The only Russian film to appear at Cannes this year, Taisia Igumentseva’s debut feature Bite the Dust (2013) confounded critics typically more accustomed to the solemn social realism of post-Soviet cinema. However, behind the film’s synthetic veneer of slapstick comedy lies a pertinent message about the apathy that blights contemporary Russian values. An apocalyptic black comedy, Igumentseva’s Bite the Dust plays out in sardonic Eastern European fashion. In a sleepy northern village, a small community waste away the days drinking homemade moonshine, carving wooden deities and tending to the village’s cow.
When the news breaks about the imminent arrival of an ominous electrical mist that threatens to wipe out humanity, each of the villagers react differently – with some toasting the end of the world, whilst others look to repent for the wasteful nature of their existence(s). Tables are laid, pies are baked and unrequited romances are consummated. However, as doomsday looms the village finds itself not, as first expected, faced with Armageddon, but rather an altogether more redemptive experience.
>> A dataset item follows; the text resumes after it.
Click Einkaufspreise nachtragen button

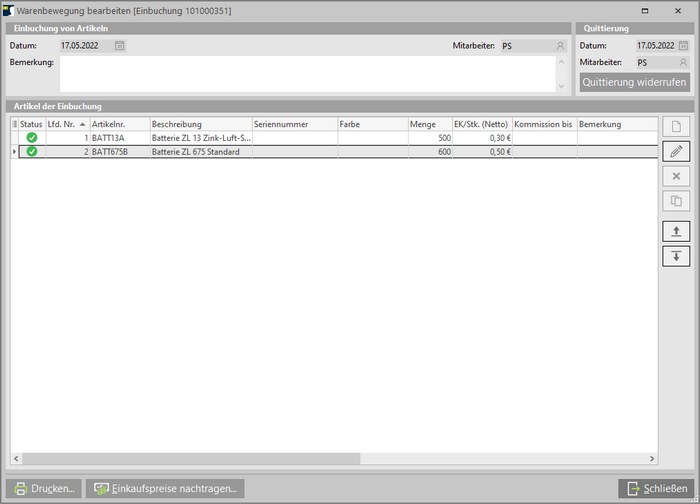coord(166,489)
The gradual loss of Soviet identity has led to a noticeable nostalgia for elements of that forgotten way of life – primarily the economic stability and fixed ideological values.
Bite the Dust, with its whimsical comedic styling and absurdist humour, fits very much into this category of sentimental filmmaking, indulging in Soviet sing-a-longs and dealing with the impending end of things in phlegmatic Russian fashion. Rejecting linearity in favour of a more experimental structure, art director Eldar Karhalev’s sets are reminiscent of Jean-Pierre Jeunet’s oeuvre, and show a simultaneous yearning for the past and a desire to embrace post-modernist sensibilities. One villager puts on her own film screenings. During a showing of the Dardenne’s The Silence of Lorna (“a very subtle romance”) the audience chew seeds, spit endlessly and bemoan the ethics of their fellow Europeans.
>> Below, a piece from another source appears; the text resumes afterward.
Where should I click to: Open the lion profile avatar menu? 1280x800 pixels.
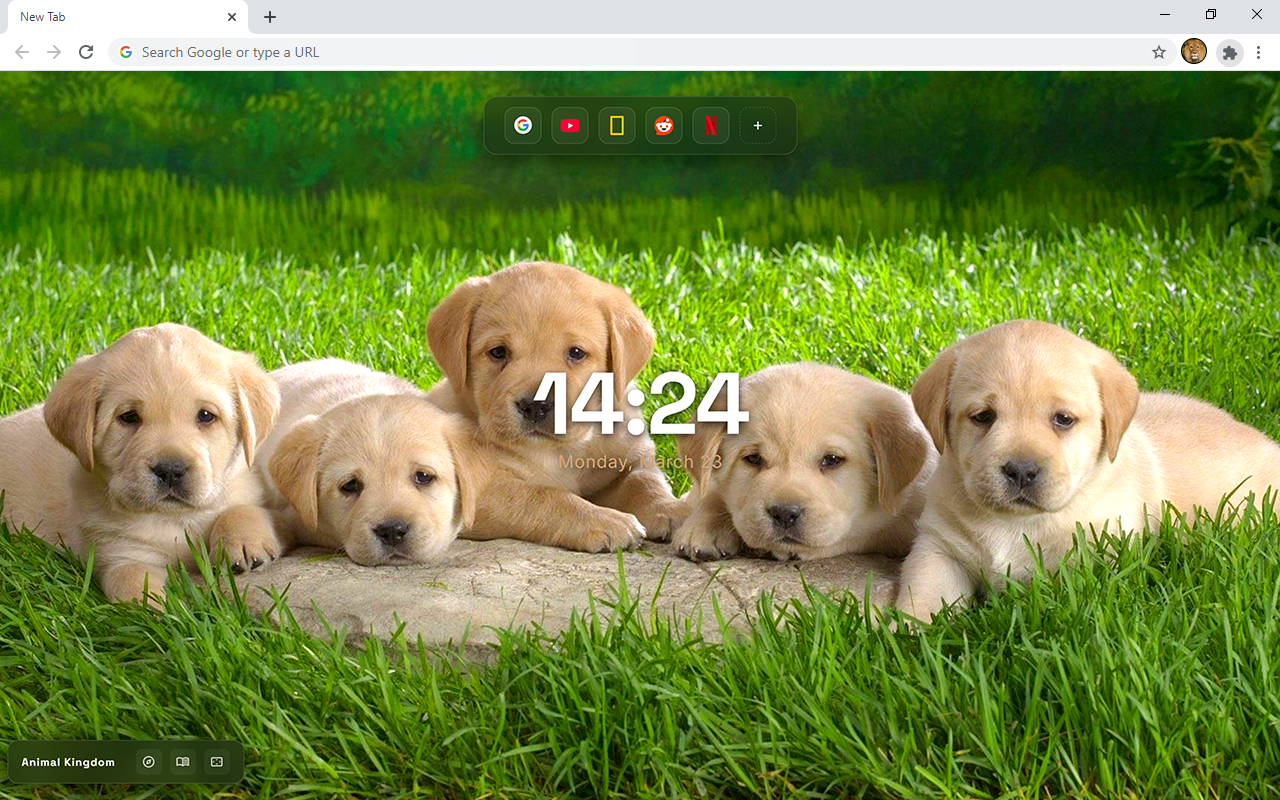click(1194, 52)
The film takes a caustic swipe at consumerism by juxtaposing the bombastic narrative framework of Hollywood blockbusters and the distinctive Russian cinematic humour – showing the disparity between materialism in Eastern and Western culture in a genial and capricious manner. Bite the Dust’s apocalyptic setting also serves to criticise the passivity and social inertia of a country happy to accept the norm. Igumentseva is asking Russia not to wait for the world’s final death throws in order to change their ways, but to live life in the now – embracing the freedom of Perestroika and Glasnost whilst remembering the identity they forged during the defining epoch of the Soviet era.
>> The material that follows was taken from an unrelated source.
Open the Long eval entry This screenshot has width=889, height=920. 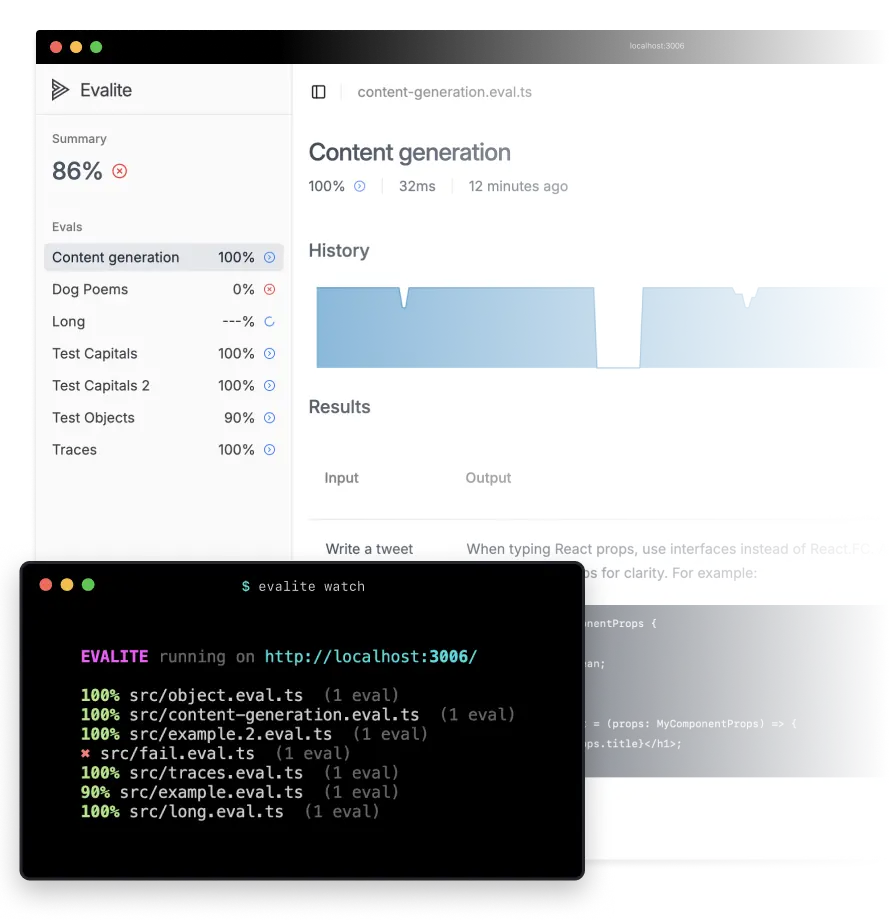click(x=68, y=321)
Similar in thematics and tone to the late Russian director Aleksei Balabanov’s eccentric 2012 sci-fi parable Me Too, yet lacking in the same assured direction, it’s clear from Bite the Dust that Igumentseva is a promising young filmmaker just starting out. Though light on finesse, this bold and confident debut was considered brash and immature at Cannes, but should perhaps really be seen as the embodiment of a first-time Russian filmmaker kicking and screaming her way into the male-dominated arthouse arena.